Brian's Website Audit

December 31, 2006 / Security

First post with the new Security tag

Yesterday I got sidetracked when going through my website and making sure that the site is not obviously vulnerable to attacks. I ended up wondering if Brian’s website has the common bugs that I’m trying to prevent on my own website. Guess what I found out.

I found 2 bugs and couple bad designs from security point of view.

I seriously hope that I don’t have critical bugs on my own website, and I hope to check everything soon. I will educate myself and design software that is more secure.

XSS Vulnerability

The first problem with Brian’s website is a XSS vulnerability in his Count Challenge PHP page. When I was going through his pages, the first thing I try to do is feed the arguments bad data. His count.php takes an argument num from the URL and assumes that it is a numeric value. When I used “hehe” as the value to num and saw that it appeared on the webpage, I knew I found a XSS bug. I then proceed to inject javascript code onto his page and basically display any content I wish. See image:

Good thing he wasn’t using the argument for database interaction, otherwise I would be trying to inject SQL statements.

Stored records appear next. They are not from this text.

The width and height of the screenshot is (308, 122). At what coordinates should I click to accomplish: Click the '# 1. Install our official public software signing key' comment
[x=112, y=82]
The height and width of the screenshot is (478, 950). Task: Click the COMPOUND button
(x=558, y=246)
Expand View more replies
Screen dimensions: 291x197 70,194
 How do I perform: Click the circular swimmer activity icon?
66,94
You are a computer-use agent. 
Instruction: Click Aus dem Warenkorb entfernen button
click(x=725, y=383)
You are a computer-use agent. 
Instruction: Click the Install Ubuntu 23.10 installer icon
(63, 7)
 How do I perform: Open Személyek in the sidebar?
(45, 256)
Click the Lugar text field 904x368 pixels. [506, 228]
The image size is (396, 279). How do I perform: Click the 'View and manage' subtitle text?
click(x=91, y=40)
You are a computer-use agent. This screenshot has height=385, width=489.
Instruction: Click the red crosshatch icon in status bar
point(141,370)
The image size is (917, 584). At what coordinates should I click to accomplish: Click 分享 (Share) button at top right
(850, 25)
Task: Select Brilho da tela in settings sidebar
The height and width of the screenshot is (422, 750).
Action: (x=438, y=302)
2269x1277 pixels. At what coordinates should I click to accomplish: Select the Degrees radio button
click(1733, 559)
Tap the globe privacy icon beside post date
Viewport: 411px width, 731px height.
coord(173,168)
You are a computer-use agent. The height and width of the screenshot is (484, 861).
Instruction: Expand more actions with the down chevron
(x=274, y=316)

So why is this important seeing that I must send out an URL with the injected code for this to display what I want? Imagine this kind of bugs appear on popular sites like Google, eBay, or MySpace. Imagine this being used to spread malware or being used in phishing attacks. Can the average computer user identify that the URL has injected code?

Do a search for “google xss” and be scared… be very scared… the fact that somebody can send an email to your gmail and have their code execute is scary.

I scored 10/10 on Brian’s questionnaire!

The 2nd bug is a fun one. I remember back when Johnny used to try out Brian’s questionnaire and try to score as high as possible. Ah the fun memories.

Again, I supplied invalid values to arguments that the questionnaire uses and discovered that I can basically get any score I wish!

If you know all about Brian and scored 10/10, then you will get a secret phrase. I forgot whether Johnny ever got 10/10, but it was fun to see that anybody could score 10/10.

Bad Design

The last thing I tried to tackle on Brian’s website was with the way he displays contents on his site. He uses a single index.php page and provide value to page argument to specify exactly what to show.

An example:
http://www.brianswebsite.com/index.php?page=contact.htm

Having your user supply the exact location of the page to display is just a bad idea.

Through this I was able to find out the directory name where Brian stores all of his HTML files. It was a guess, but I didn’t use any information I know from being his friend. This means some outsider could just as easily guess the directory name.

Another problem is with his image gallery. It displays directory content and subdirectory names. The application essentially allows you to navigate certain parts of his website. If not done properly, this combined with knowledge about his file structure could lead to even more information disclosure.